Entries shown: Begin
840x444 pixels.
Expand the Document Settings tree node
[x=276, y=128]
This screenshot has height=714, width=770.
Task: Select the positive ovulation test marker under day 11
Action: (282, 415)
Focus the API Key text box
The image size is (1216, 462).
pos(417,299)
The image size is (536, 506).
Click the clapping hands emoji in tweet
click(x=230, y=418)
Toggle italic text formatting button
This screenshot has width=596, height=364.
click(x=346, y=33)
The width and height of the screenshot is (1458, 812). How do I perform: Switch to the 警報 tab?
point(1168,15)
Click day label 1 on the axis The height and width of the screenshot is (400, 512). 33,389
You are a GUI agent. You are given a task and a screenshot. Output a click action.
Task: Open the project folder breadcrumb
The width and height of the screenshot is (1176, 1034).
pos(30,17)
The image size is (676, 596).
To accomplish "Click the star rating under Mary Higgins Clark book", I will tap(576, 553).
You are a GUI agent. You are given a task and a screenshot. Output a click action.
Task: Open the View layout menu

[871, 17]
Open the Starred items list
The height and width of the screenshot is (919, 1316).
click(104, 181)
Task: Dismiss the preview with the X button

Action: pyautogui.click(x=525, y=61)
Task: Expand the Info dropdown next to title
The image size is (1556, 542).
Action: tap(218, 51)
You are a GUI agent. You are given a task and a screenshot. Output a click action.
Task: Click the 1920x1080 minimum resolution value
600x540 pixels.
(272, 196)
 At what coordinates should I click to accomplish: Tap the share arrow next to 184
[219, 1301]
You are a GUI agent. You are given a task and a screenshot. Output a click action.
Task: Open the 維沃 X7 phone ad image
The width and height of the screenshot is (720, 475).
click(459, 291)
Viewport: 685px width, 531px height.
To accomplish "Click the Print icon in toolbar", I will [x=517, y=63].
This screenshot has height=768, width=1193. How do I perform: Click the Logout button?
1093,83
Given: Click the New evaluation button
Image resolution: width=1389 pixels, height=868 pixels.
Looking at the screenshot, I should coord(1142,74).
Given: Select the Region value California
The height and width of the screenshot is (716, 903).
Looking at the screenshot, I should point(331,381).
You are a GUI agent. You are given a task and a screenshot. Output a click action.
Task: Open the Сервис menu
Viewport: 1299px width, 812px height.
Entries shown: End
About this task: What do the lines above say from the one containing "Expand the Document Settings tree node" down to the one containing "Click day label"? Return them exactly, both end lines included, and only them.

Answer to this task:
Expand the Document Settings tree node
[x=276, y=128]
This screenshot has height=714, width=770.
Task: Select the positive ovulation test marker under day 11
Action: (282, 415)
Focus the API Key text box
The image size is (1216, 462).
pos(417,299)
The image size is (536, 506).
Click the clapping hands emoji in tweet
click(x=230, y=418)
Toggle italic text formatting button
This screenshot has width=596, height=364.
click(x=346, y=33)
The width and height of the screenshot is (1458, 812). How do I perform: Switch to the 警報 tab?
point(1168,15)
Click day label 1 on the axis The height and width of the screenshot is (400, 512). 33,389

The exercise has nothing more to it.